« Le caractère chrétien de Jérusalem (AlQuds occupée) est menacé »: dans la Ville Sainte, les Eglises sont vent debout ces jours-ci contre des « radicaux » juifs qui s’implantent dans le quartier chrétien et menacent, alertent-elles, un fragile équilibre confessionnel.
Ces colons israéliens sont décidés « à débarrasser la Terre sainte des profanes » que sont à leurs yeux les chrétiens, lance sans ambages le patriarche grec-orthodoxe Théophile III dans un entretien à l’AFP dans la Vieille Ville d’AlQuds occupée.
Son Eglise est au coeur d’une bataille judiciaire vieille de 17 ans qui a un pris un nouveau tournant le 27 mars, lorsque des colons ont pénétré dans l’hôtel Petra, dont elle est propriétaire et géré par des Palestiniens à la porte de Jaffa, principale entrée de la Vieille Ville donnant sur le quartier chrétien.
Les colons de l’organisation nationaliste israélienne Ateret Cohanim, qui oeuvre à la « judaïsation » d’AlQuds en rachetant des biens de manière souvent opaque, sont entrés dans l’hôtel par « effraction », dénonce l’Eglise grecque-orthodoxe, soulignant que leur litige n’a pas été tranché.
L’Eglise avait traîné Ateret Cohanim en justice en 2005 après la vente de trois de ses biens, dont l’hôtel, qu’elle dit conclue sans son autorisation, blâmant un avocat véreux ayant « volé le patriarcat ».
Le patriarche Théophile III dit avoir reçu « la promesse » des autorités d’occupation d’agir pour que les colons quittent les lieux.
Mais deux semaines après, ceux-ci étaient toujours sur place, au grand désespoir du chef local de l’Eglise grecque-orthodoxe.
Ce dernier se désole que le gouvernement israélien « ne semble pas avoir le pouvoir ou la volonté » de contrecarrer les projets de ces « radicaux » juifs qui « menacent » le « caractère chrétien de Jérusalem ».
Si les colons parviennent à s’emparer légalement des trois biens de l’Eglise grecque-orthodoxe, ils pourront y loger des centaines de personnes, « ce qui changera complètement la nature du quartier chrétien », souligne Hagit Ofran, de l’organisation israélienne anticolonisation « La paix maintenant ».
Ces biens du quartier chrétien, dans le viseur des colons, y sont devenus des symboles de la colonisation israélienne, illégale au regard du droit international.
Mais celle-ci est plus large: selon l’ONU, environ 300 colons sont implantés dans la partie chrétienne de la Vieille Ville située à l’Est d’AlQuds.

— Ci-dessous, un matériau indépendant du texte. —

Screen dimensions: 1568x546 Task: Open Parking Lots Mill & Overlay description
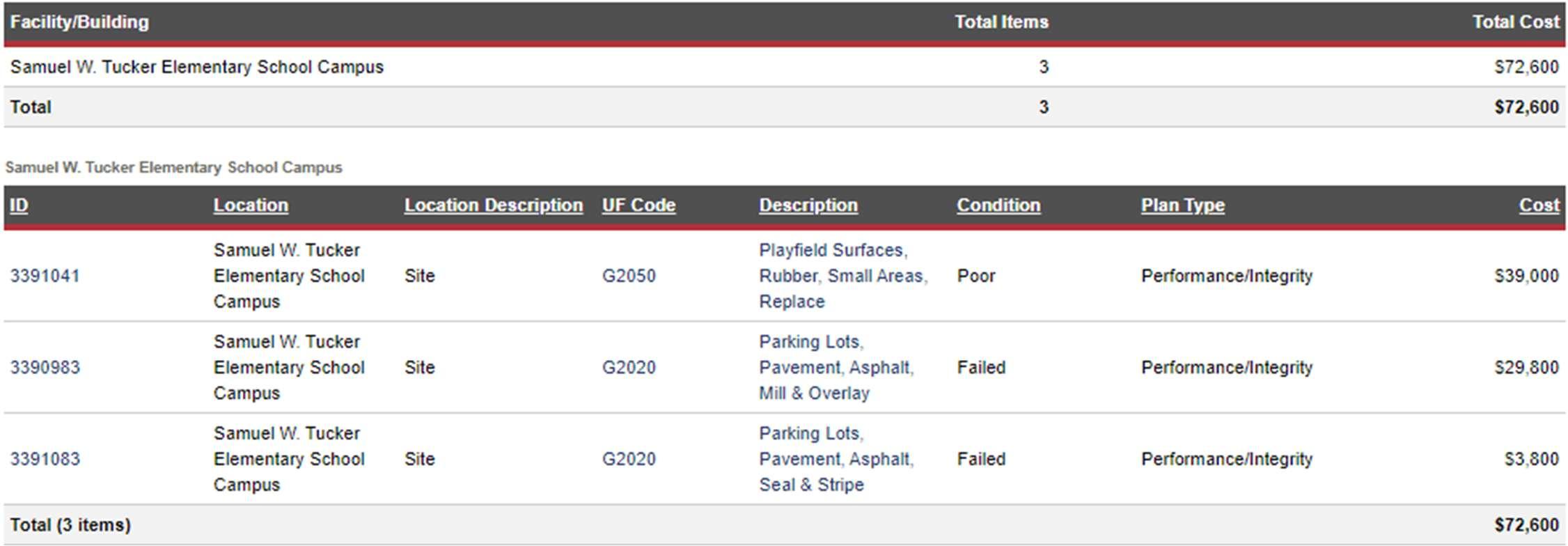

Constatant une accélération de la colonisation, mais aussi des actes de vandalisme ou des agressions anti-chrétiennes, les Eglises haussent le ton.
Aux abords de la Vieille Ville, sur le Mont des Oliviers où se dressent plusieurs éminentes églises, l’entité sioniste prévoit d’étendre un parc qui empiéterait ainsi sur des terres appartenant à des institutions chrétiennes.
Les trois communautés concernées (grecque-orthodoxe, arménienne et franciscaine), ont adressé en février une lettre assassine aux autorités d’occupation.
« Ces dernières années, nous n’avons pu nous empêcher de penser que diverses entités cherchaient à minimiser, pour ne pas dire éliminer, tout attribut non juif de la Ville Sainte », ont-elles écrit.
En décembre, ‘Israël’ avait été irrité par des propos de l’archevêque de Canterbury (Royaume-Uni) et chef de l’Eglise anglicane, Justin Welby, estimant que la hausse des agressions et du vandalisme de lieux saints relevaient d’une « tentative concertée » de faire partir les chrétiens.
Pour Mme Ofran, le gouvernement fait le minimum, voire « protège les colons » via ses forces de l’ordre qui ne les délogent pas.
L’entité sioniste, qui considère l’entièreté d’AlQuds comme sa capitale « indivisible », « veut créer un environnement juif, avec des enclaves chrétiennes », accuse-t-elle.
Le père Nikodemus Schnabel, de la communauté bénédictine sur le mont Sion, accolé à la Vieille Ville, regrette que l’entité sioniste « ferme les yeux ».
Son Abbaye de la Dormition est la cible d’actes de vandalisme attribués à des colons et qui se sont multipliés ces derniers mois.
Il ne faut pas sous-estimer la « haine des chrétiens » qui agite les colons extrémistes en ‘Israël’, dit-il.